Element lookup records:
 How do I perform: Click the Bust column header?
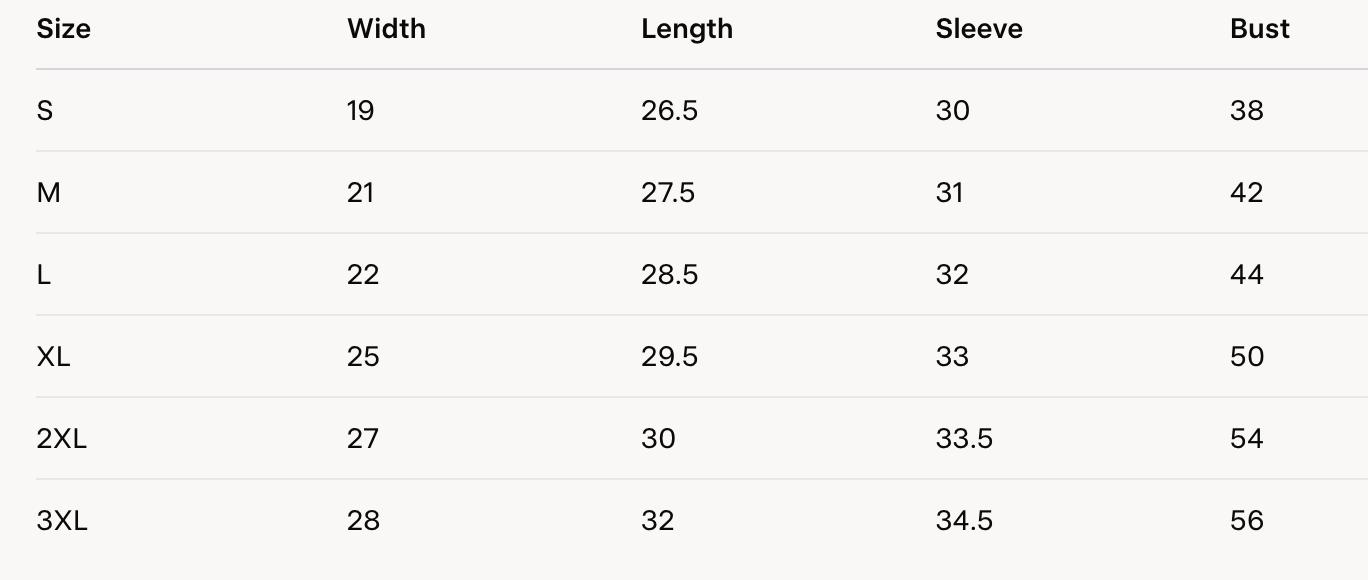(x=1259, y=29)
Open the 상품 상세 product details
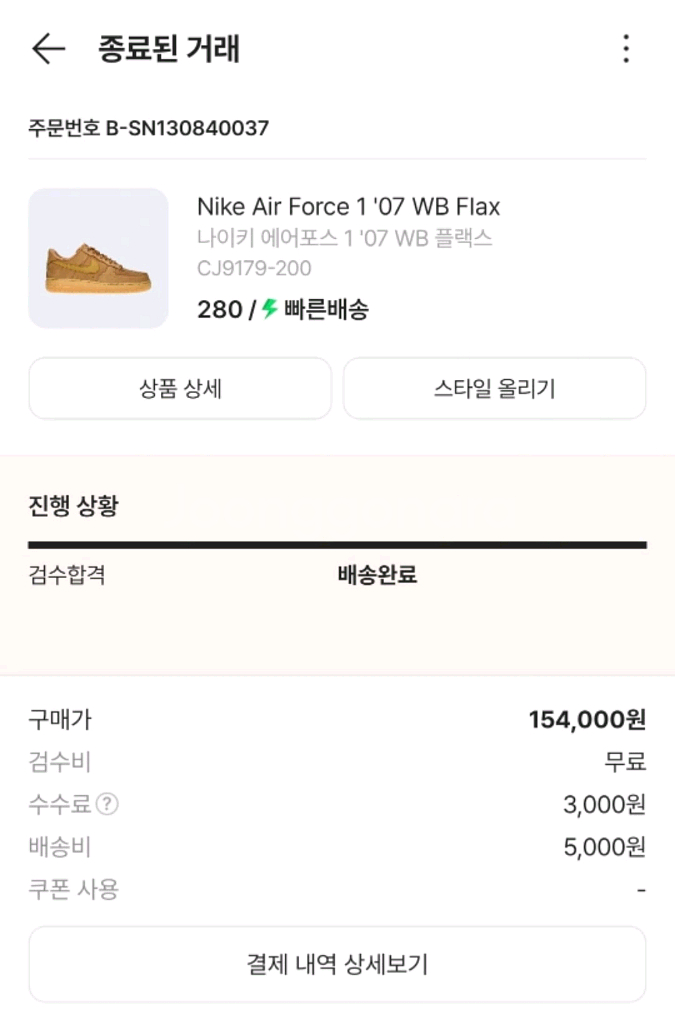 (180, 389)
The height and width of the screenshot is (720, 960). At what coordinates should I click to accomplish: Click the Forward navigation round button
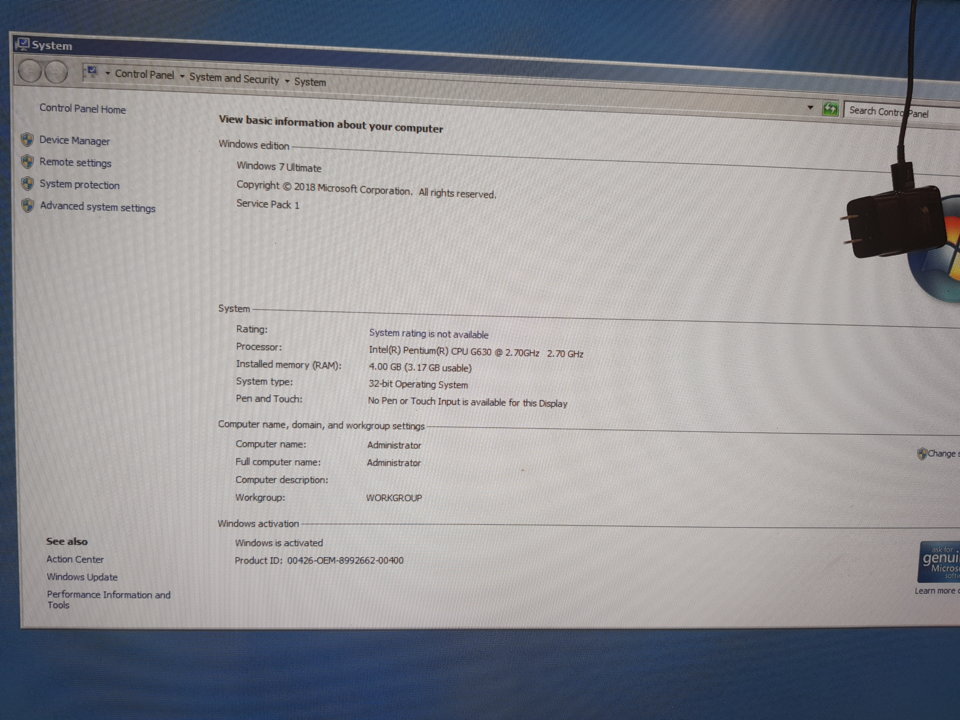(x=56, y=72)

WRITTEN TASK: Write out every line of the records above word for word, omitting the pictures.

SOLUTION TO THIS PROBLEM:
 How do I perform: Click the Bust column header?
(x=1259, y=29)
Open the 상품 상세 product details
 (180, 389)
The height and width of the screenshot is (720, 960). At what coordinates should I click to accomplish: Click the Forward navigation round button
(x=56, y=72)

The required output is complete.